Arachidonoyl serotonin
- Names: Preferred IUPAC name (5Z,8Z,11Z,14Z)-N-[2-(5-Hydroxy-1H-indol-3-yl)ethyl]icosa-5,8,11,14-tetraenamide

Identifiers
- CAS Number: 187947-37-1;
- 3D model (JSmol): Interactive image;
- ChEBI: CHEBI:132255;
- ChEMBL: ChEMBL191534;
- ChemSpider: 8202943;
- PubChem CID: 10027372;
- CompTox Dashboard (EPA): DTXSID501029882 ;

Properties
- Chemical formula: C_{30}H_{42}N_{2}O_{2}
- Molar mass: 462.678 g·mol^{−1}

= Arachidonoyl serotonin =

Arachidonoyl serotonin (N-arachidonoyl-serotonin, AA-5-HT) is an endogenous lipid signaling molecule.

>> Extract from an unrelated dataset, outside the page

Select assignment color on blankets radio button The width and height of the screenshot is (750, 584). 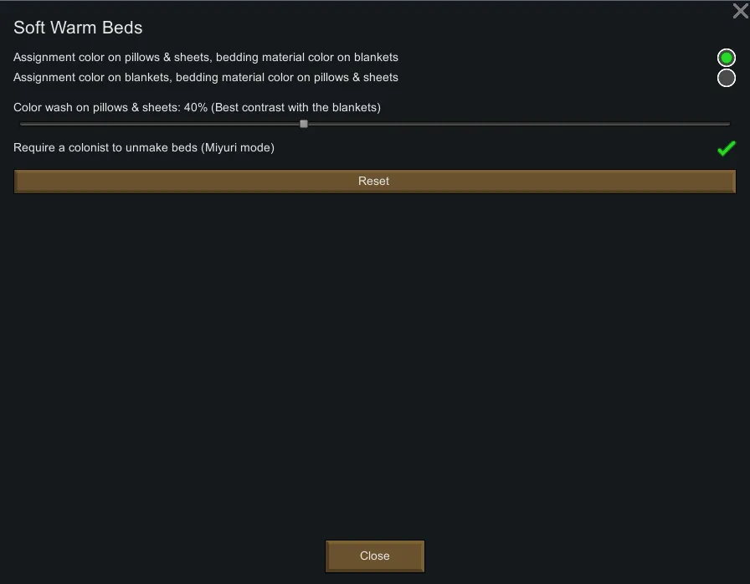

It was first described in 1998 as being an inhibitor of fatty acid amide hydrolase (FAAH). In 2007, it was shown to have analgesic properties and to act as an antagonist of the TRPV1 receptor. In 2011, it was shown to be present in the ileum and jejunum of the gastrointestinal tract and modulate glucagon-like peptide-1 (GLP-1) secretion. In addition to this, in 2016, AA-5-HT was also found to affect the signaling mechanisms responsible for anxiety, by inhibiting dopamine release from the Basolateral amygdala following fear behavior. In 2017, AA-5-HT was tested in its effects on the sleep wake cycle, where it was found to affect the sleep homeostasis when used in conjunction with molecules and chemicals that affect wake-related neurotransmitters.